NHS Resolution has been given the task of running the new scheme and we are liaising with them, DHSC and NHSE regarding how this will work in a practical sense. Indemnity cover will exist by right as a result of being on the Performers’ List and working in GP settings, and the finer details of the schemes administration will be announced shortly. The interface between MDOs and NHSR will be an important one and cases that are already ongoing will continue to be handled by the MDO currently involved.
I have discovered over the last couple of years that the field of indemnity is both fascinating and utterly complex. There are a thousand nuances and many special cases that require careful consideration. This has been the task of those of us working to deliver this development which henceforth will be funded entirely by government. Details of this work will be disseminated in guidance, but the profession can now rest easy in the knowledge that the promise that many believed could not be delivered has finally arrived.
Mark Sanford-Wood is a member of GPC executive
Learn more about the new GP contract
Anyone feeling reassured enough to cancel their defence subscription from April- or managed to negotiate any discount for just covering GMC/ coroners court?

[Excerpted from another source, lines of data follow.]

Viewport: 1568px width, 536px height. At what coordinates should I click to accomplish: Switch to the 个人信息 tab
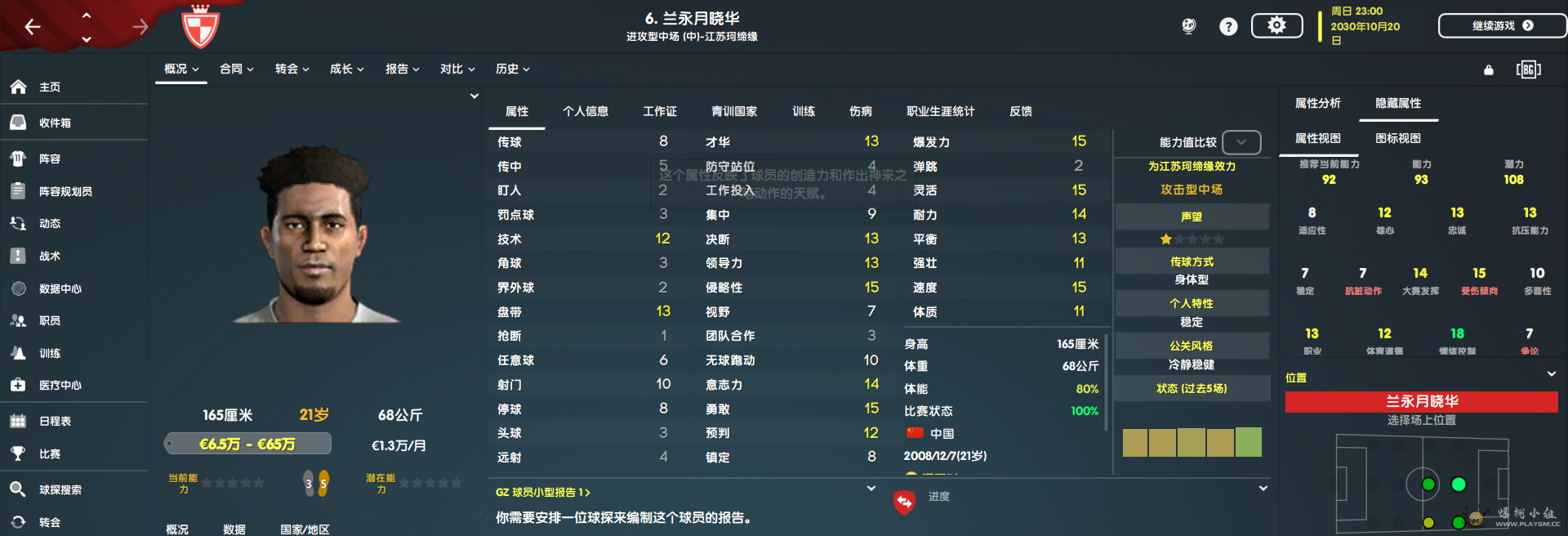click(x=585, y=111)
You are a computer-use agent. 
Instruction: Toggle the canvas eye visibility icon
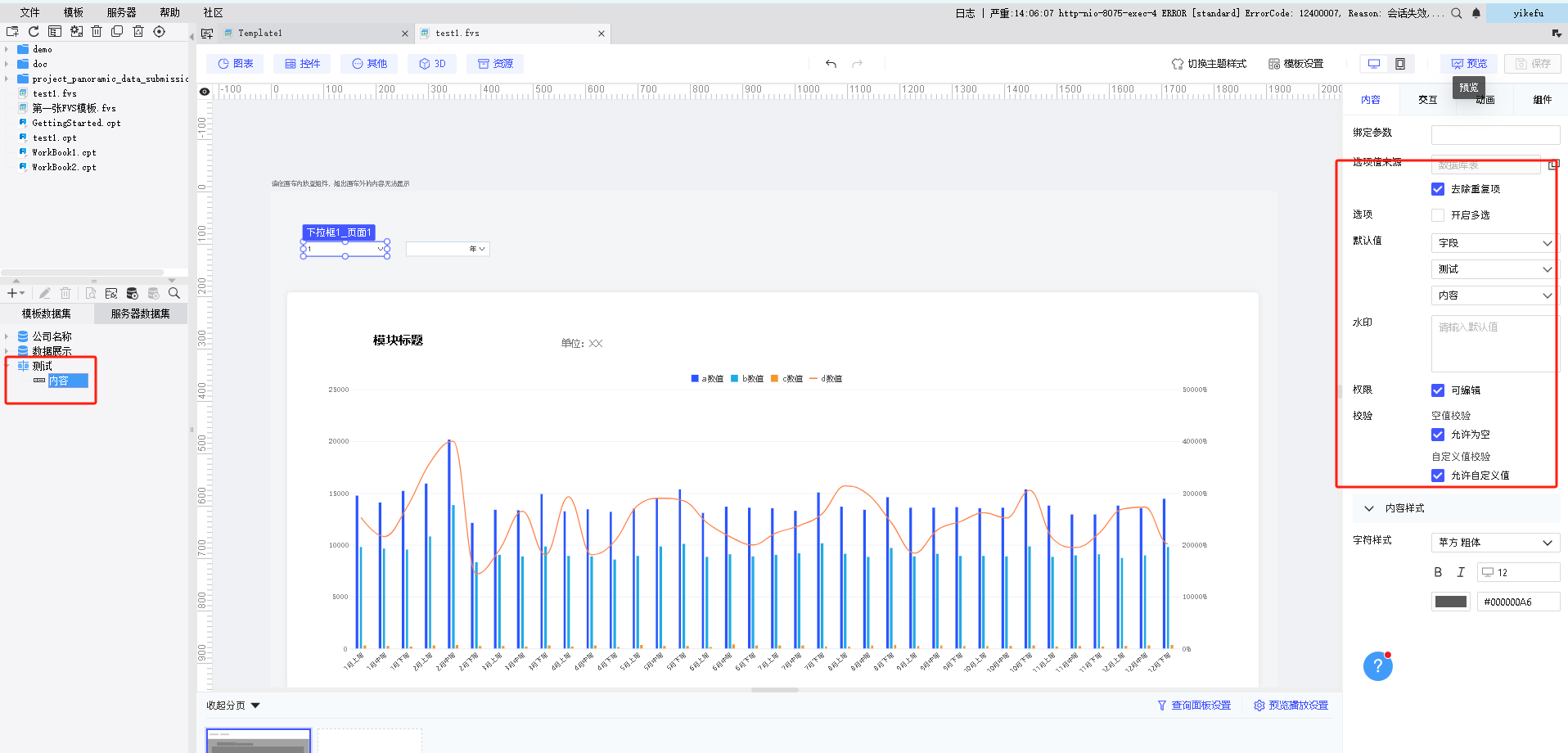[205, 92]
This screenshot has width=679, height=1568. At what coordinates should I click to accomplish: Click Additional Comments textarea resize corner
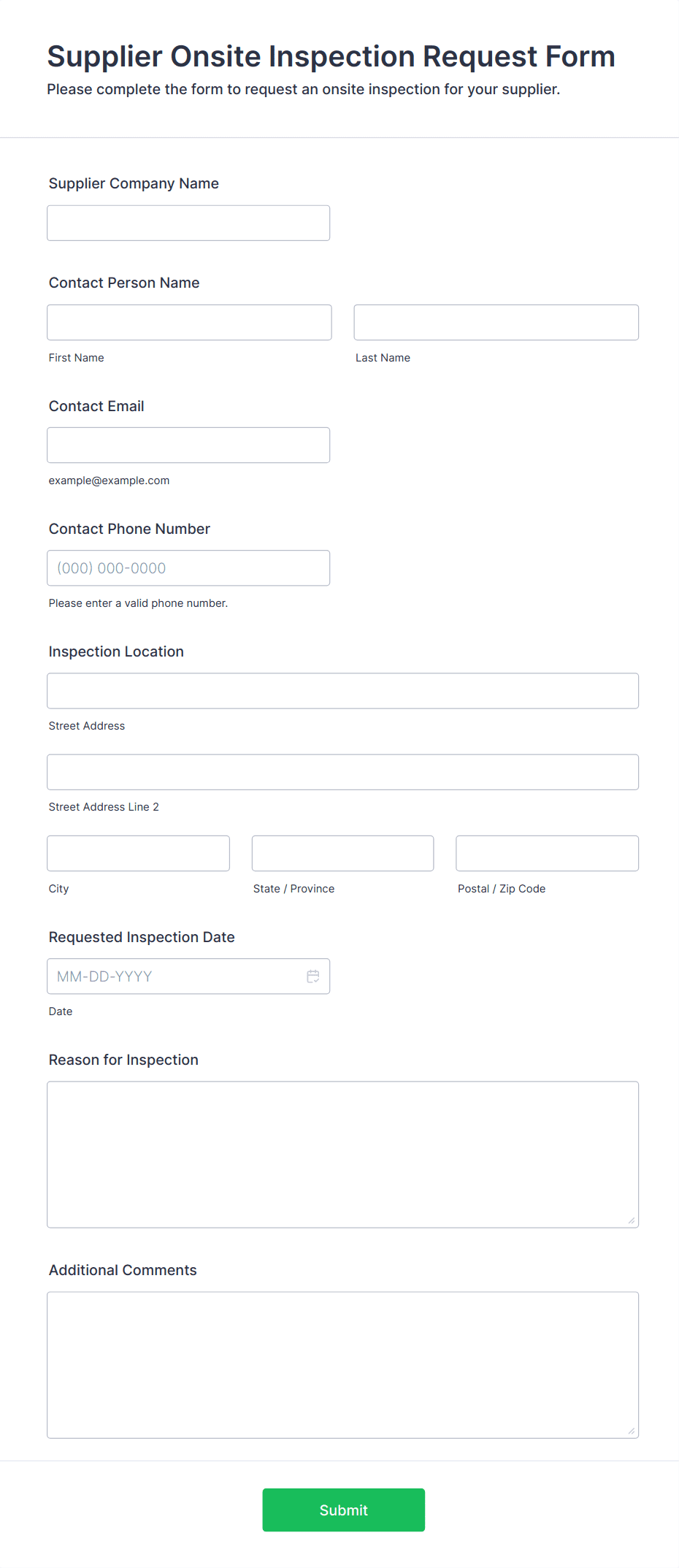632,1431
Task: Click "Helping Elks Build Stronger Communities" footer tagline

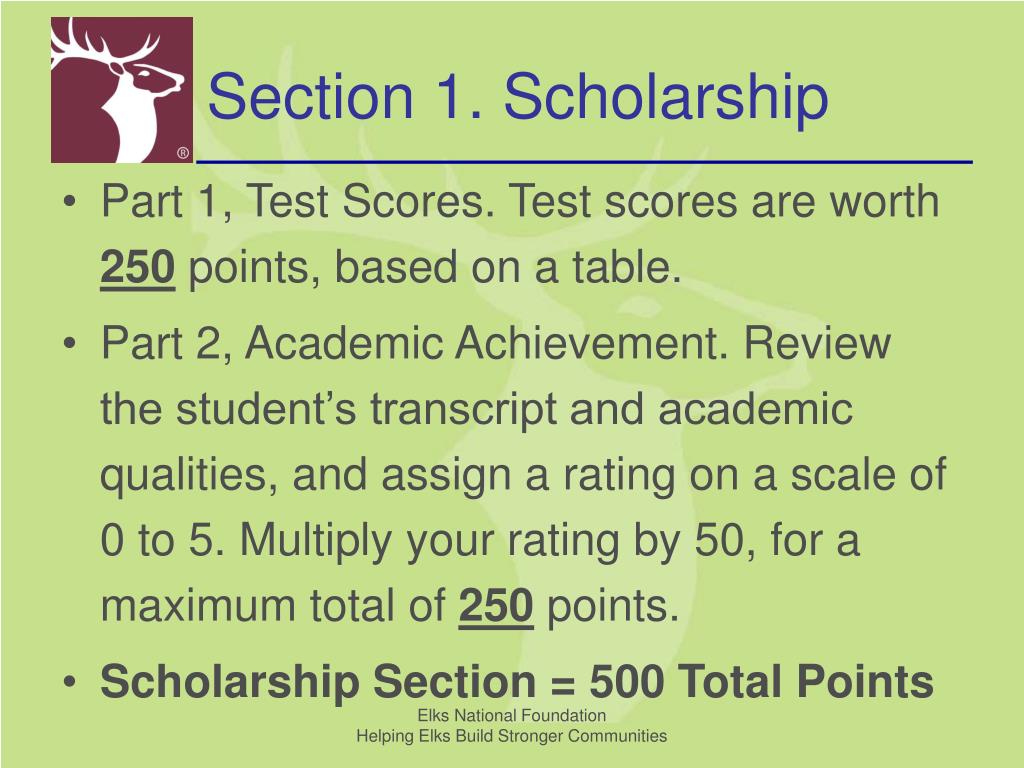Action: (x=511, y=736)
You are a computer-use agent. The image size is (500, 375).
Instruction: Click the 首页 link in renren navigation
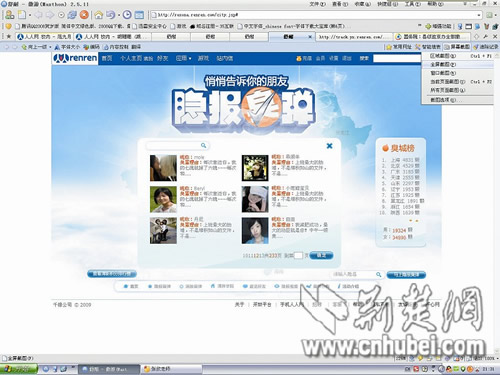coord(107,58)
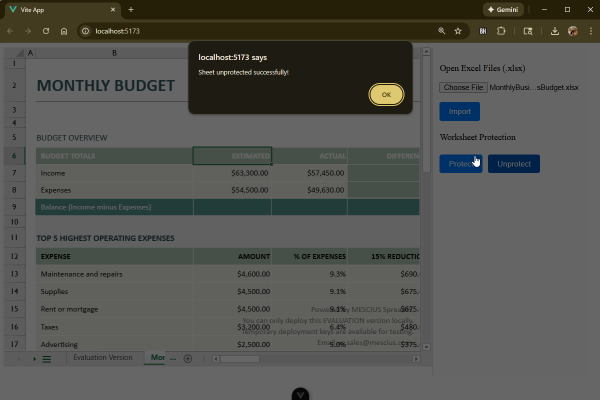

We all owe you a great deal in negotiating this, thank you for all your efforts and hard work.
I am currently paying £3000 a year for supervising 3 medical students for half a day once a week in a non clinical setting. Once every 8 weeks (3 times a year) I bring in a patient with a longstanding illness to act as an exam patient for them. I do CBD with the students. This is my only work at the moment having recently retired. Seems a rather high cost for a low risk situation. I did query the cost with the MPS and the lady did discuss with her supervisor... Will teaching be covered I wonder? After all we do need to train more doctors for the NHS>
how might affect the cost of run off cover when I retire
My current provider will charge 70% indefinitely after I retire .
brilliant achievement --well done
Any body knows if this scheme will include Locums or work for OOH?